On whether he believes Hopkins can perform even better in the rematch with Pascal:
“Pascal survived. I didn’t expect him to survive. That’s what I meant in that sense. Okay, he’s not as good a fighter as Bernard Hopkins. That’s obvious. He’s just not as good a technician as Bernard Hopkins. He’s younger, he’s faster, he has the geographical advantage. These are his advantages, but now that’s not even an advantage. Him fighting in Canada, there are probably more Bernard Hopkins fans in Canada than Pascal because the jury was always out on him. With the Diaconu fights a lot of people thought he lost those. Then he had the Dawson fight and people felt like Dawson was closing the distance on him, but they were going to give him the Hopkins fight to clear his name and finally bring the jury in. Then he had what you saw. So now they’re like they all want to put their energy all behind Bute now in Canada. This guy will have to come back and knock Bernard Hopkins out to win those fans back in Canada.”

| Directive 1 |
In the interview excerpt on the Hopkins–Pascal rematch, which advantages does the speaker say Pascal has?
| Directive 2 |
Write the next part of the interview excerpt on the Hopkins–Pascal rematch, starting after its final sentence.

| Dataset records |
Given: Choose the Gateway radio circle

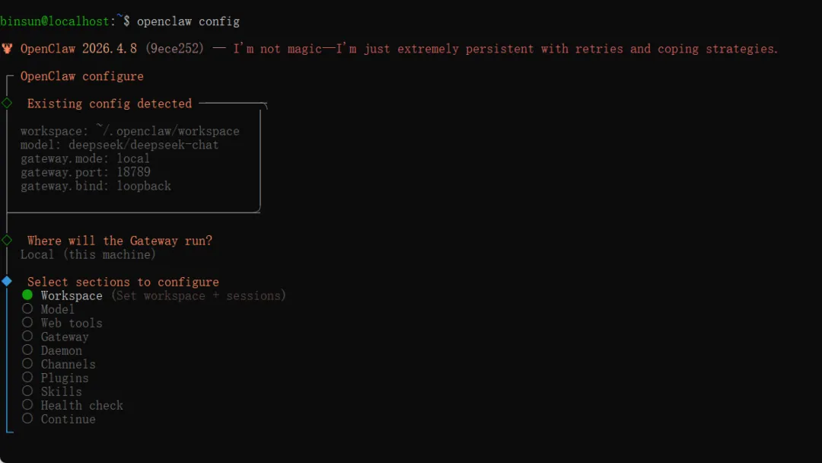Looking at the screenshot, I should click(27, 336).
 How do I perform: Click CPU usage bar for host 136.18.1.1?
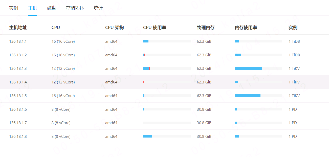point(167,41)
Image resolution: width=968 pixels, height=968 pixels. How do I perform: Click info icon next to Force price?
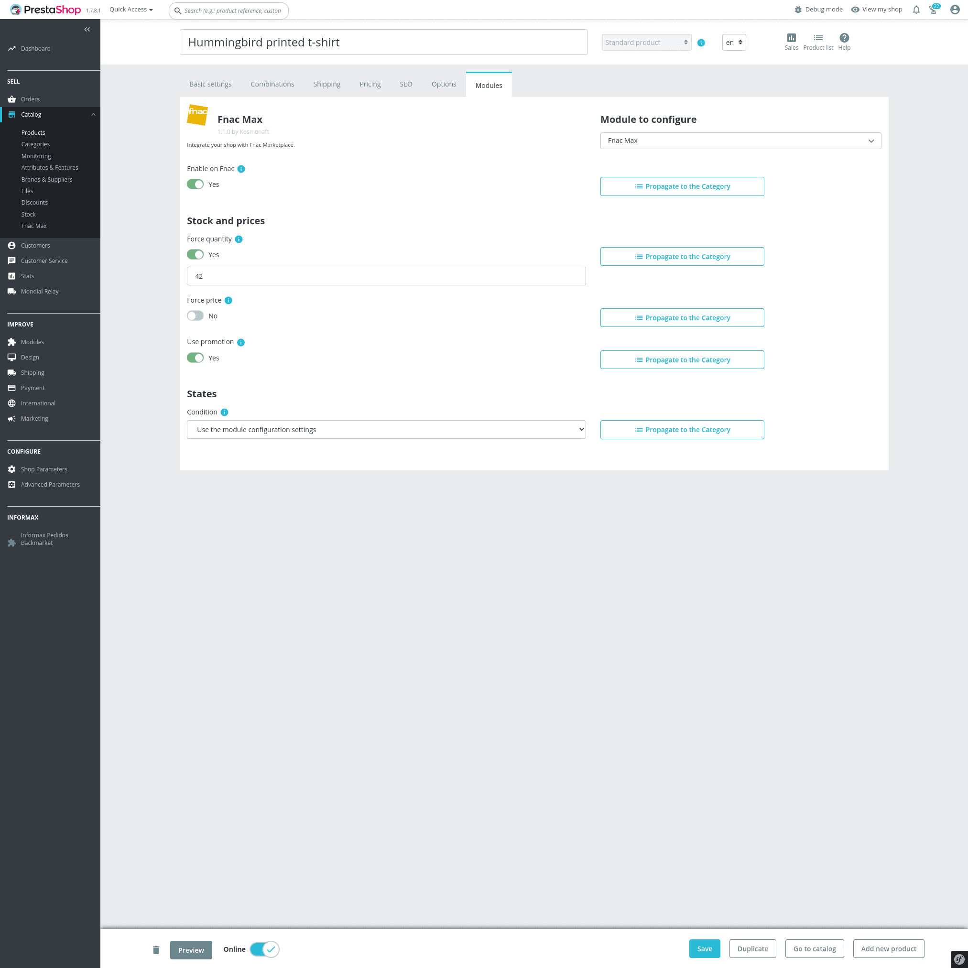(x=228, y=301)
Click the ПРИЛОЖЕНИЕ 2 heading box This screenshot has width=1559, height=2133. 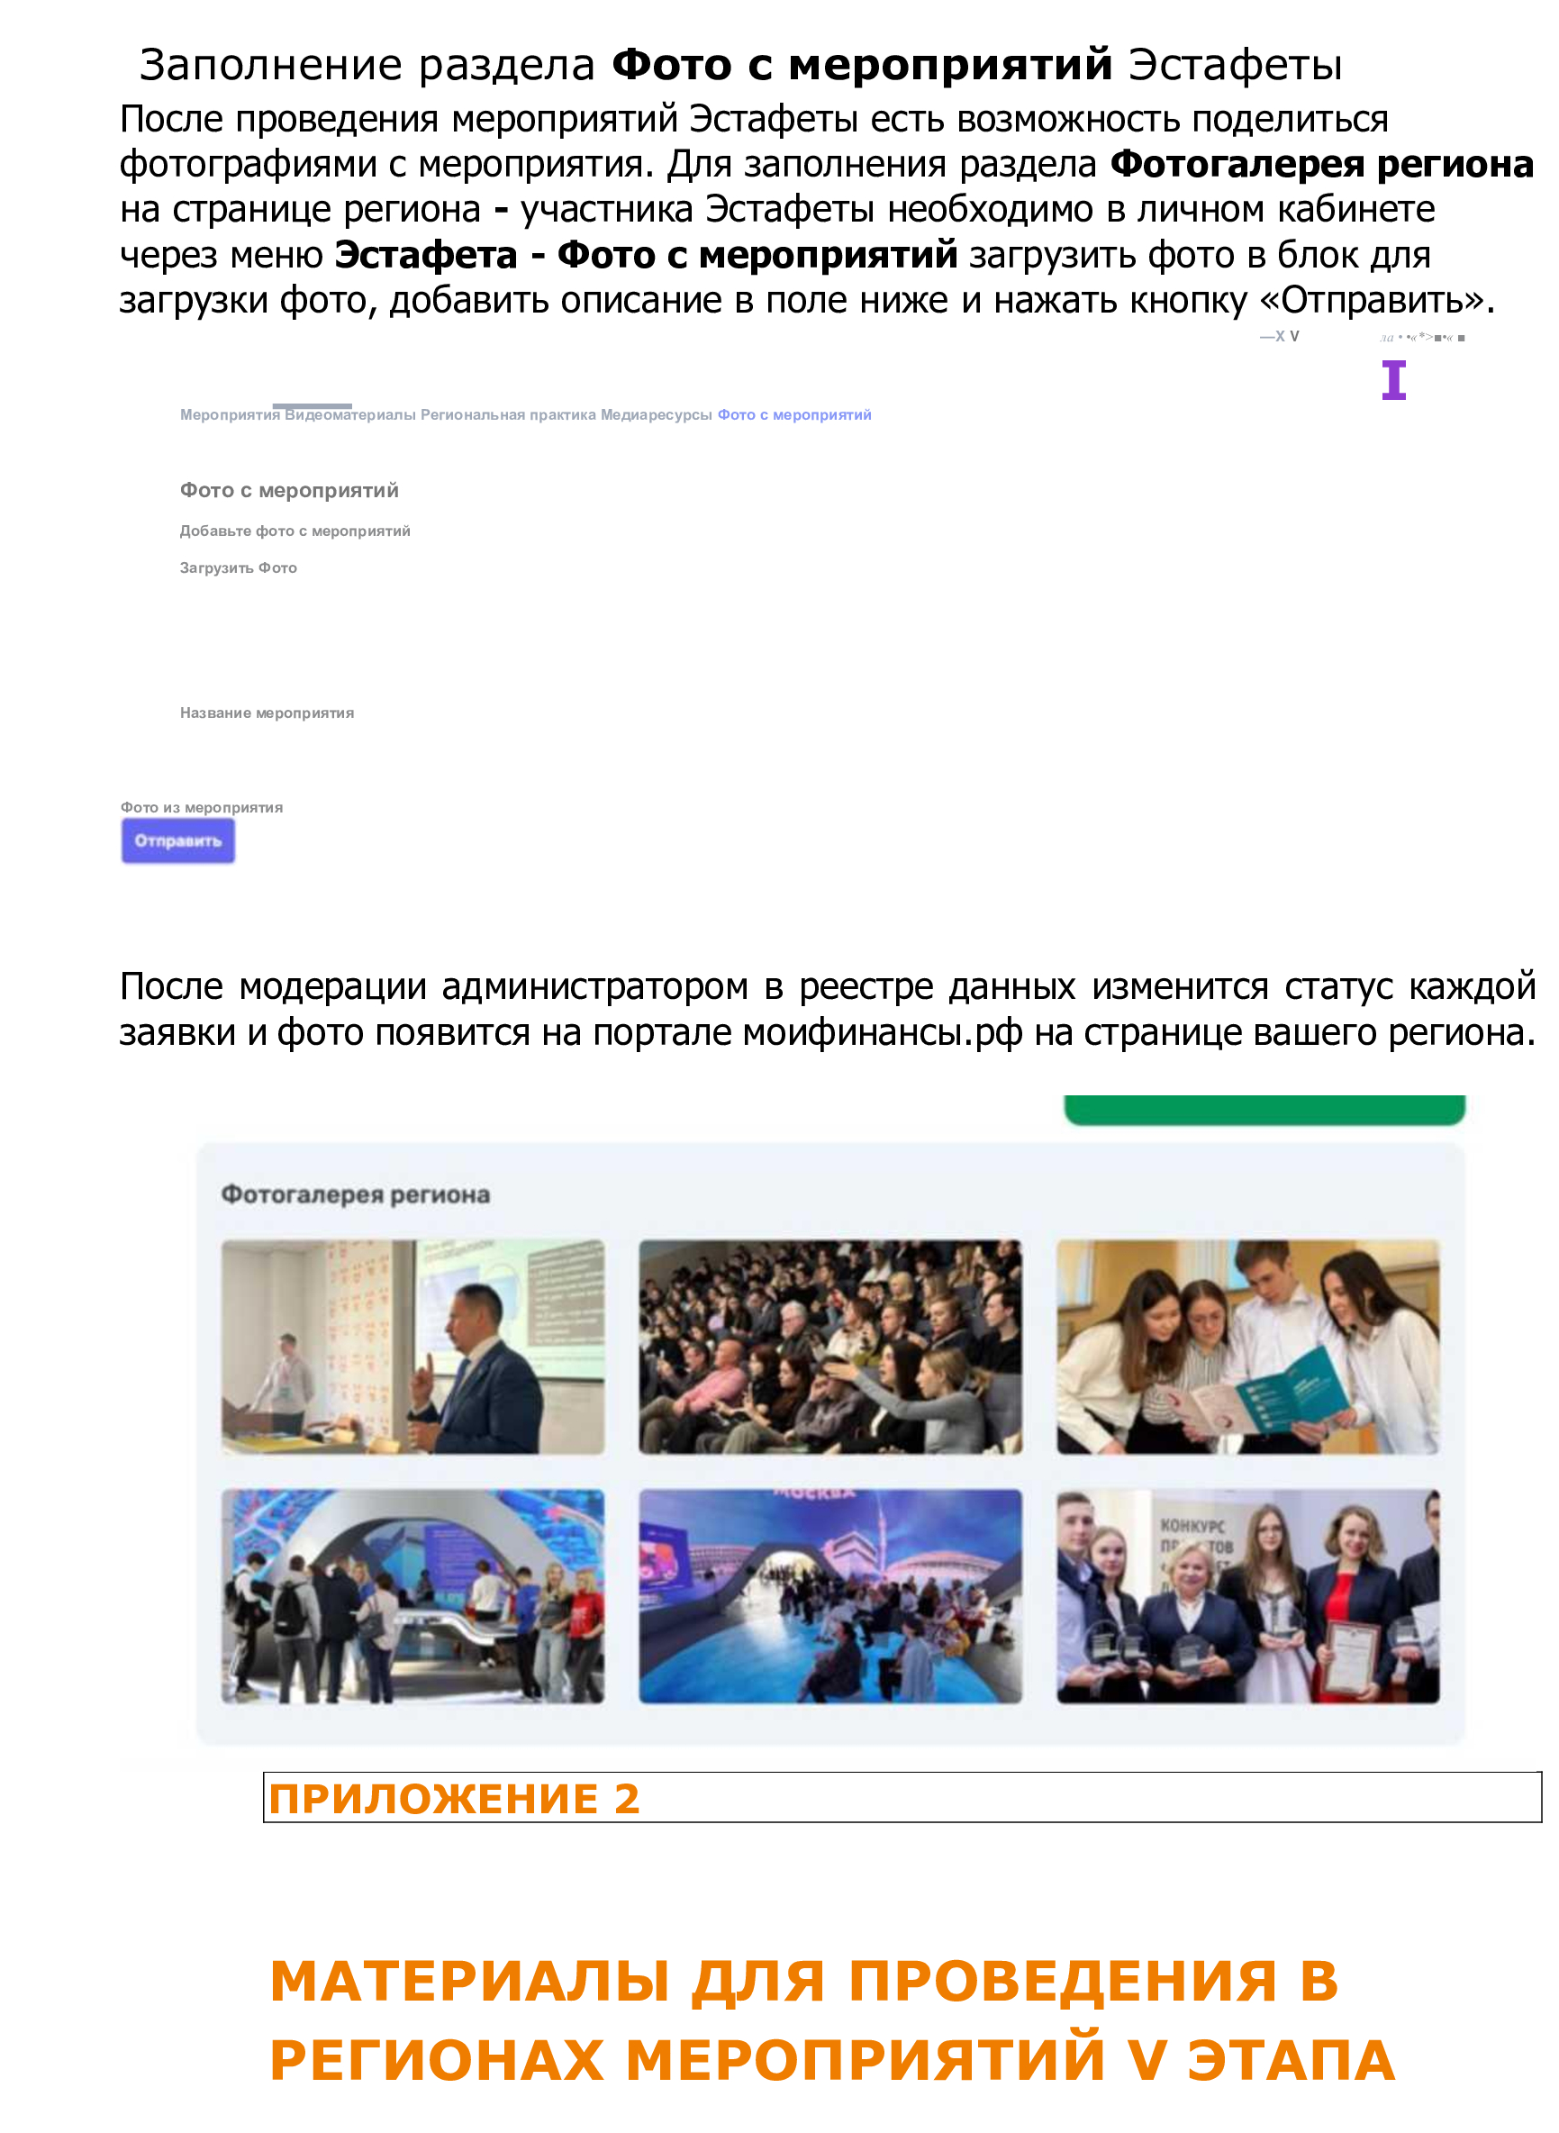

| Task response 1 |
He is younger, he is faster, and he has the geographical advantage.

| Task response 2 |
Regarding his attention to the Hopkins-Pascal rematch with the Mosley-Pacquiao fight just around the corner:
“The advantage I get with having fighters with such a high IQ is that I have Steve Cunningham going right after Bernard Hopkins and I have a young kid I train named Karl Dargan who I feel like is the future of the lightweight division on the under card of the Mosley fight and then he’s going to go again in July. The advantage I have is that these athletes I have that I work with, they all know me and they understand my formula very well. So I don’t have to drill it into them. They have it. So Bernard is already on track with what needs to be done and what we have to do. In the course of battle I have to remind them of certain things. Hey don’t get big with this kid! Hey don’t get into a slugging match. There are certain things you have to do. Like I said I really feel like sometimes it’s unfair that we hold these fighters on such high account on the things they say immediately after being punched in the head. I come back to that fight again with Victor Ortiz! This kid was punched in the head by one of the hardest punchers in the division. They threw a microphone in his mouth just four seconds after he just got punched in the face and the kid says a few things off balance and then we hold him to that. Now the kid can’t fight with them not bringing that up. You heard him say that he shouldn’t be getting beat on like that. This is why you hear the robotic interviews you hear. Fighters practice their interviews and they just give them the robot interviews. Hey what happened in the fight? I can’t take anything away from him. You hear the robotic answers because they are afraid to go out and say anything else because like I said they’ve just been rattled. If they say something they feel and it comes out wrong there’s a problem.”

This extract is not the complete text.